Anche le sigle del pubblico impiego, ben 14 in tutto dalla scuola alla sanità, hanno infatti deciso di scendere in piazza, con un appuntamento fissato per l'8 novembre contro il blocco della contrattazione. Il puzzle è quindi complesso, con un calendario folto di iniziative di protesta, su cui pende la minaccia dello sciopero generale, tanto che Camusso lo considera "una delle forme di mobilitazione possibile", visto che c'è "chi vorrebbe cancellare l'art.18 sta cancellando la libertà dei lavoratori". Per la Fiom però non c'è più tempo e bisogna agire, perché il rischio é il "ritorno all'800".
Il loro numero uno, Maurizio Landini, rompe così ogni indugio e sembra anche svanire il feeling con il premier: "sull'art. 18 Renzi deve dimostrare quanto è 'figo' all'Europa", mentre bolla il contratto a tutele progressive a "una presa per il c...". Nella maggioranza, però, le divisioni restano nette e a cercare di smorzare i toni ci pensa Graziano Delrio: "Le discussioni - dice - aiutano a migliorarsi, l'importante è che non ci siano ultimatum o posizioni ideologiche".
Al fianco di Renzi, anche Angelino Alfano: "aiutiamo il premier a superare i conservatorismi del Pd", mentre nel partito Fassina si schiera con i contrari: questo testo "per me è inaccettabile". La scintilla da cui è partita la serie di reazioni a catena è il Jobs act, o meglio la la delega lavoro, attesa in settimana nell'Aula del Senato. Incassato il primo sì della commissione Lavoro di palazzo Madama l'iter parlamentare continua e il percorso non sembra in discesa.
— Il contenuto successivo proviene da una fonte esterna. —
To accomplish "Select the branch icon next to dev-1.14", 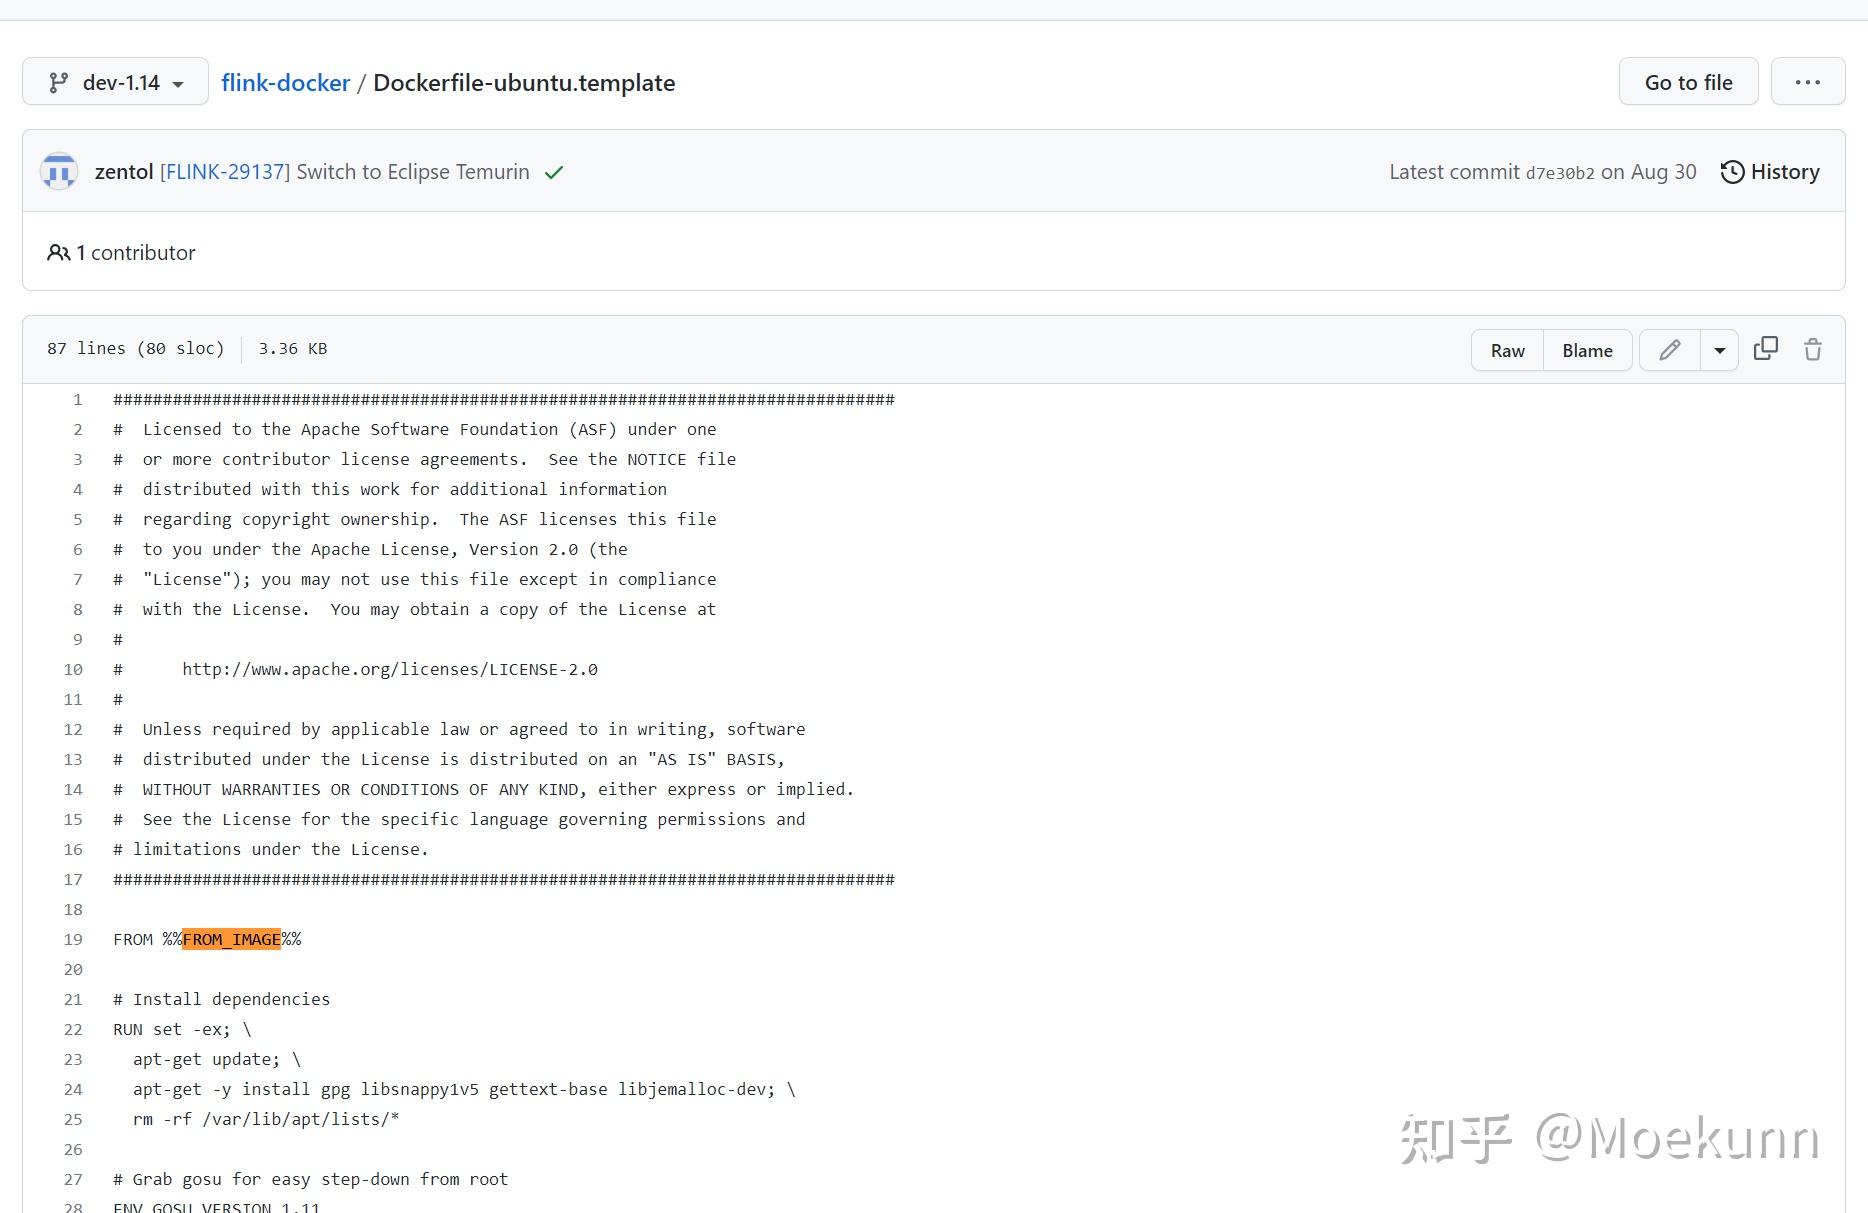I will point(60,82).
Tempi e sostanza sono d'altra parte due questioni che vanno di pari passo. Sul punto il responsabile economia del Pd, Filippo Taddei, chiarisce come il governo non miri a un decreto bensì all'approvazione della legge delega da parte del Senato entro l'8 ottobre. Un altro giorno da appuntare, soprattutto per i sindacati confederali che dovrebbero decidere una mobilitazione tutti insieme, con manifestazione ed eventualmente anche un pacchetto di ore di sciopero. Per ora fanno fede le giornate già indicate dalle singole sigle, la Cgil si è espressa per la prima decade di ottobre (forse l'11) e la Cisl per il 18, che si potrebbe dire curiosamente, coinciderebbe con l'iniziativa della Fiom.
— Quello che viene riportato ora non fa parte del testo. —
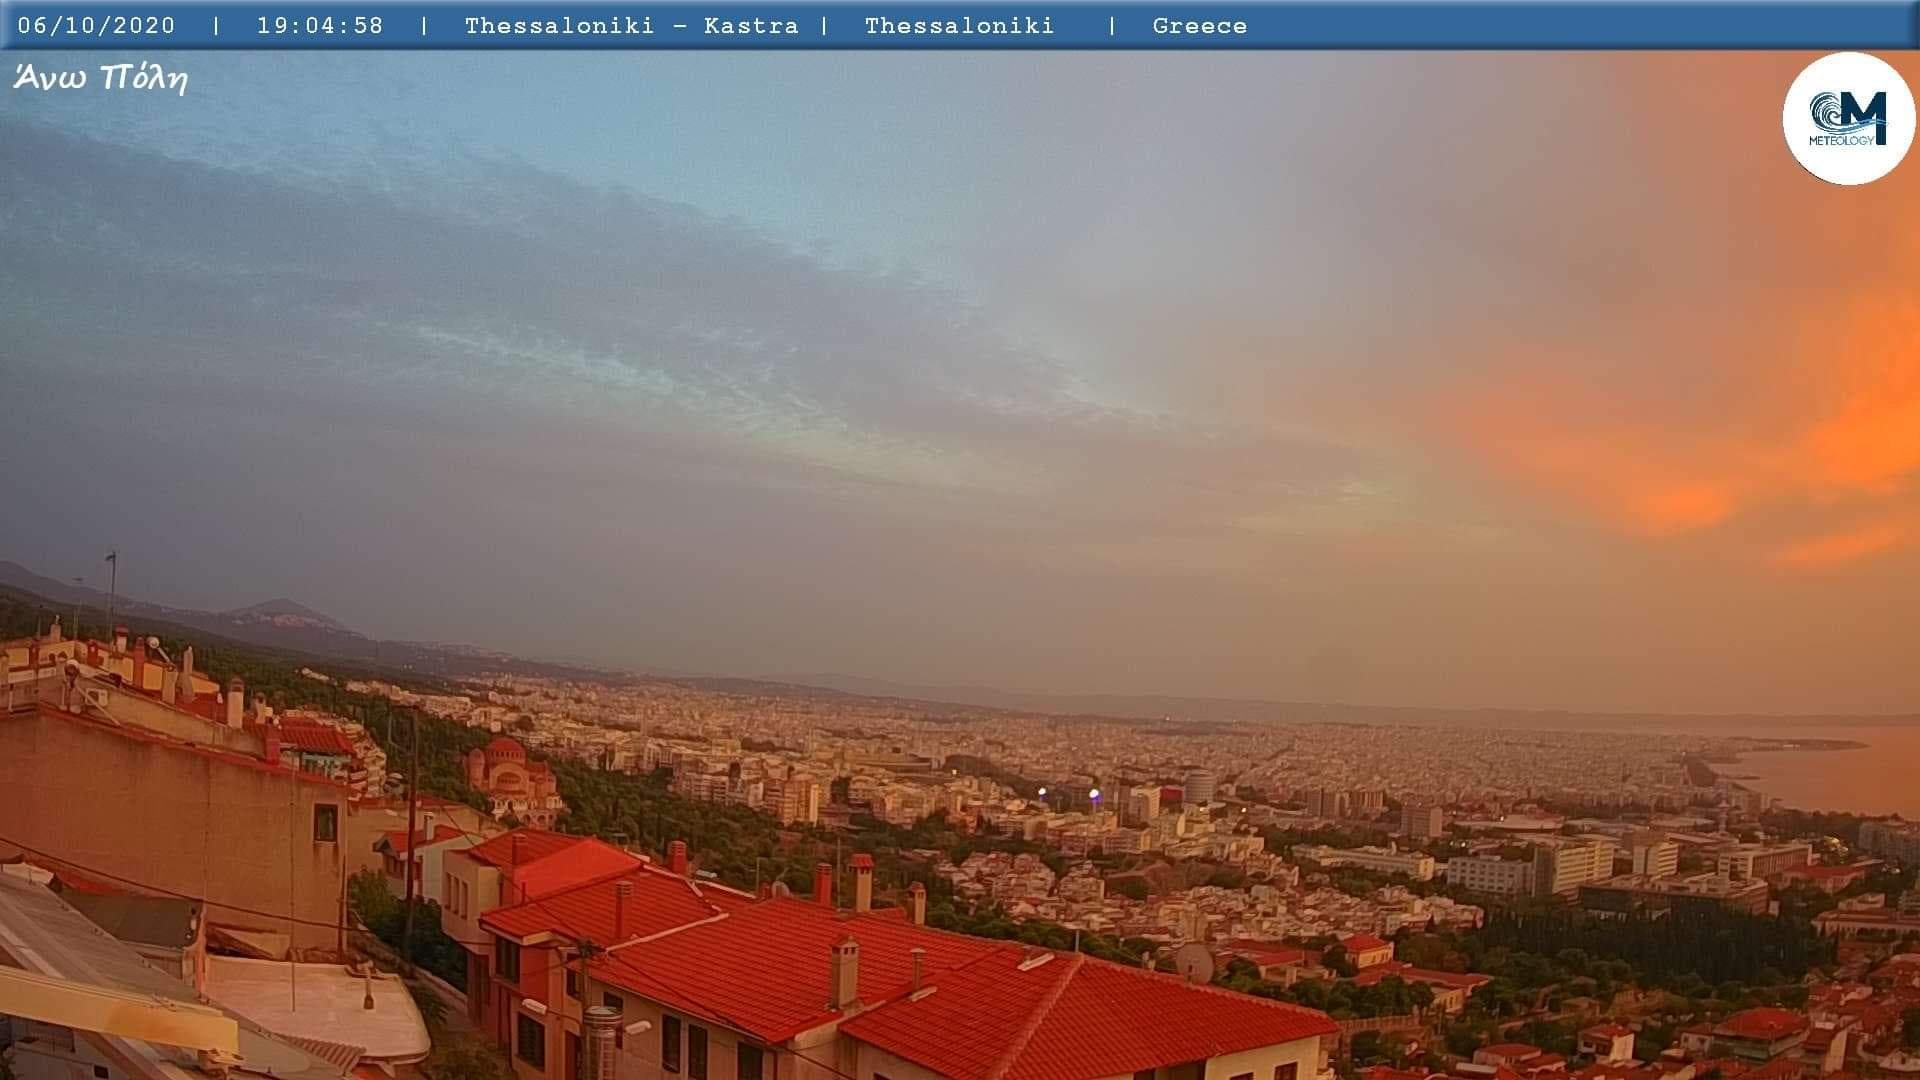Click the Meteology circular logo
The height and width of the screenshot is (1080, 1920).
click(1848, 118)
D'altra parte lo scontro tra Governo e Cgil vede pronunciarsi anche gli altri sindacati, con Raffaele Bonanni, a capo della Cisl, che lamenta: "come al solito Renzi, per opportunismo politico, mette tutti i sindacati sullo stesso piano", mentre il segretario generale della Uil, Luigi Angeletti, invita Renzi a "scendere dalla cattedra".